MATERIAL SUPPLIED START

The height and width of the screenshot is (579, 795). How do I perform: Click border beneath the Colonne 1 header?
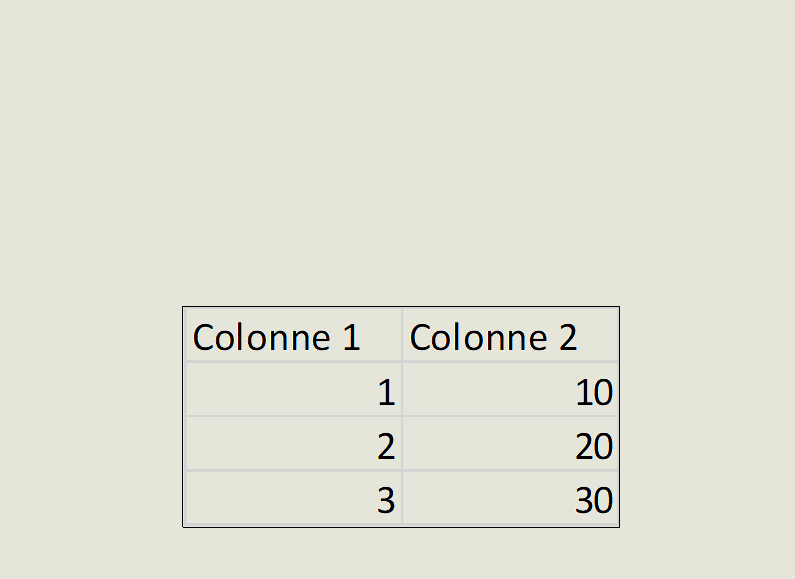[293, 362]
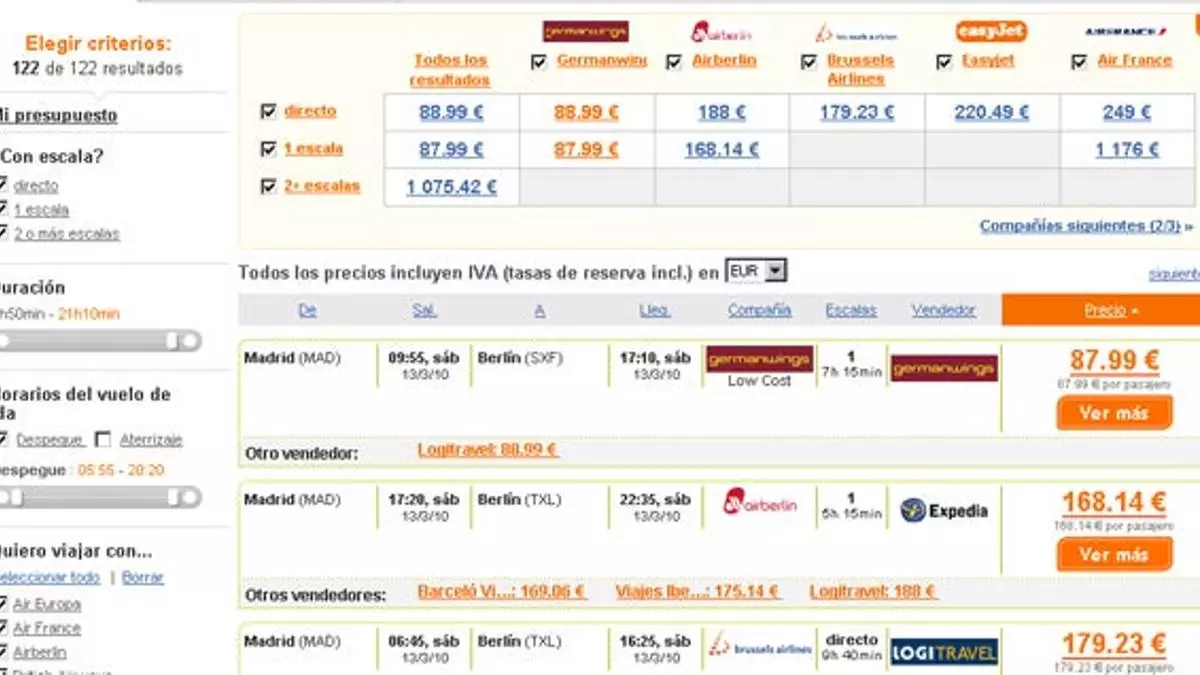Click the Brussels Airlines logo in the header
1200x675 pixels.
[855, 33]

MATERIAL SUPPLIED END

> **ACTIVITY**
Before handing back the copy, remove the pictures; otherwise print the data exactly.

> **YOUR RESPONSE**
The height and width of the screenshot is (579, 795). How do I perform: Click border beneath the Colonne 1 header?
[293, 362]
Click the Brussels Airlines logo in the header
1200x675 pixels.
[855, 33]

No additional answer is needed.